▸ **Document extract**
——————
In sweet music is such art

Vaughan Williams
Three Poems by Walt Whitman [Nocturne; A clear midnight; Joy, shipmate, joy!]
Howells
The little boy lost; O my deir hert; O garlands, hanging by the door; Girl’s song; Lost love; Blaweary
Vaughan Williams
Two Pieces for Violin and Piano [Romance; Pastorale]
Along the Field
Four Last Songs
Finzi
Before and After Summer Op.16 [Selection: Childhood among the ferns; Before and after summer; Overlooking the river; Channel firing; The too short time; Amabel; He abjures love]
Howells
Four French Chansons, Op.29
Vaughan Williams
Two English Folksongs arranged for Voice and Violin [Searching for lambs; The lawyer]
Two Vocal Duets for Soprano, Baritone, Piano and Violin Obbligato [The last invocation; The love song of the birds]

Joan Rodgers (soprano), Christopher Maltman (baritone), Jack Liebeck (violin) & Julius Drake (piano)


0 of 5 stars

Reviewed by: Richard Nicholson

Reviewed: 11 September, 2008
Venue: Wigmore Hall, London

Julius Drake. Photograph: juliusdrake.com This was an imaginatively planned (by Julius Drake), scrupulously prepared and generously composed recital. A full two hours of actual music, with regularly revolving combinations of musicians and representing the varied work of three English composers, should have satisfied the appetite of the most avid enthusiast for English song, with the only real reservation being the lack of humour.
——————
▸ **Data records**
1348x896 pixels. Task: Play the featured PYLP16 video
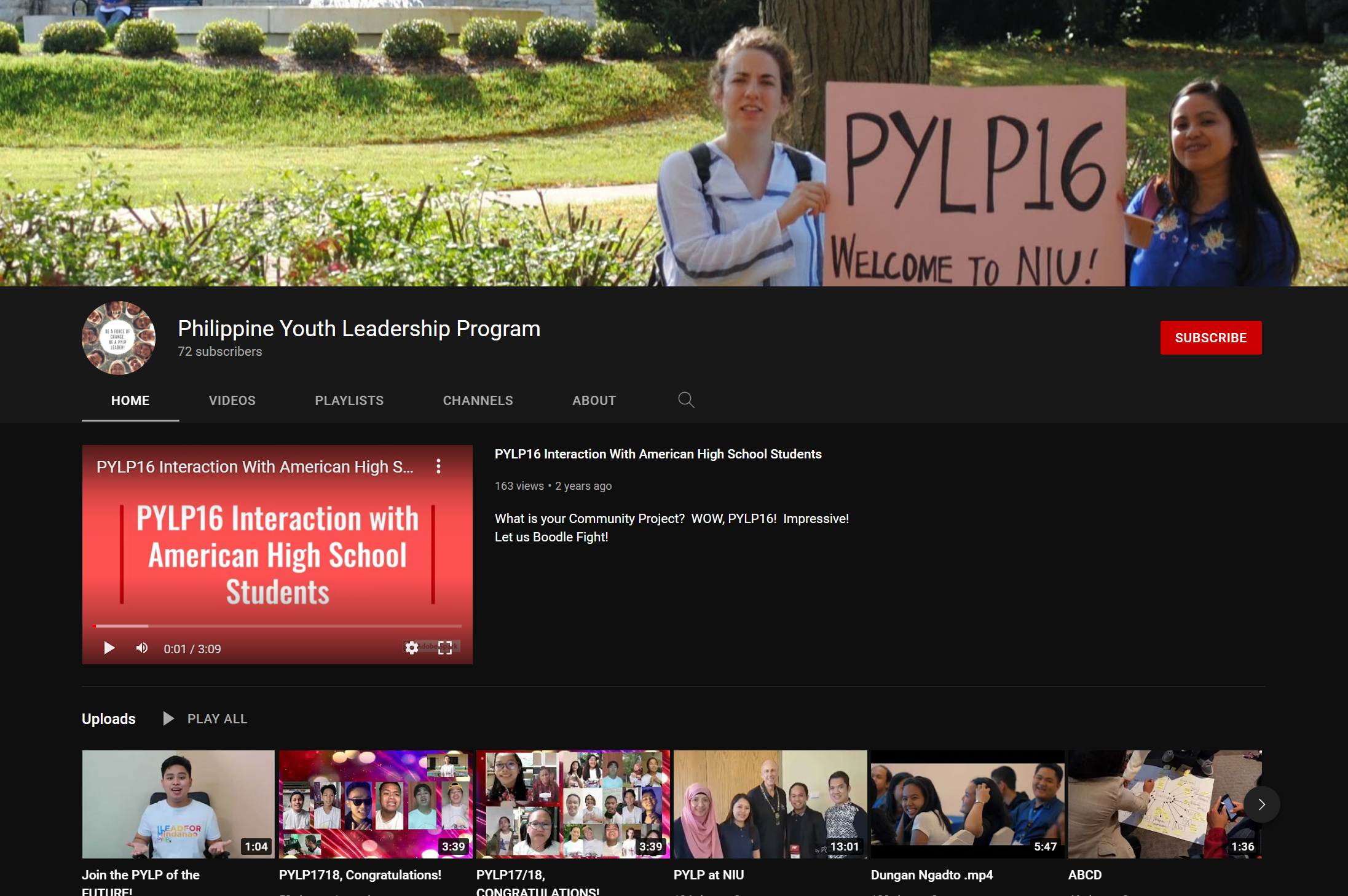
——————
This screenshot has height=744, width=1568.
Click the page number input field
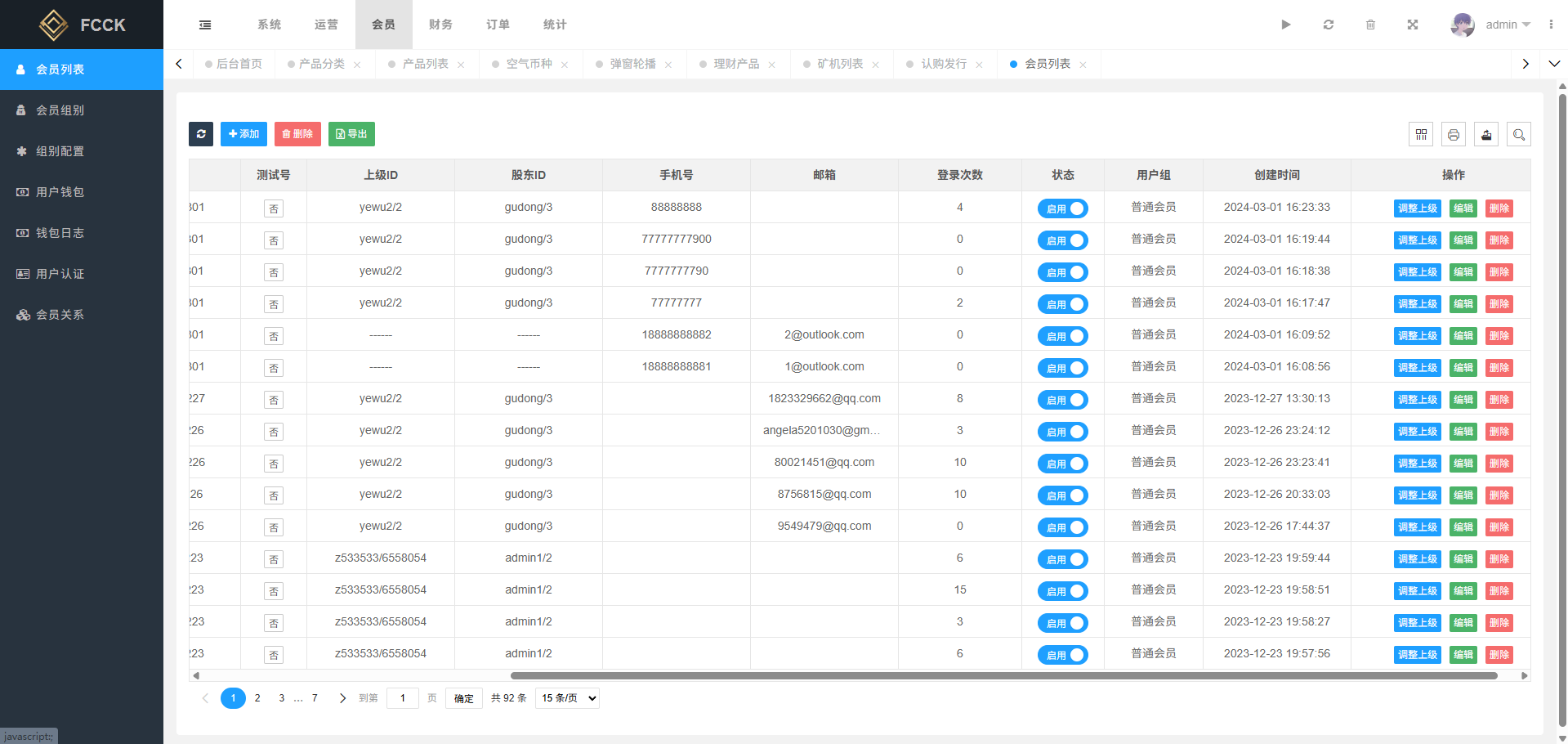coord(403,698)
——————
▸ **Objective**
From the Wigmore Hall recital review, extract the passage that begins with the words "Reviewed: 11 September, 2008" and ends after "lack of humour.", copying it word for word.

▸ **Correct result**
Reviewed: 11 September, 2008
Venue: Wigmore Hall, London

Julius Drake. Photograph: juliusdrake.com This was an imaginatively planned (by Julius Drake), scrupulously prepared and generously composed recital. A full two hours of actual music, with regularly revolving combinations of musicians and representing the varied work of three English composers, should have satisfied the appetite of the most avid enthusiast for English song, with the only real reservation being the lack of humour.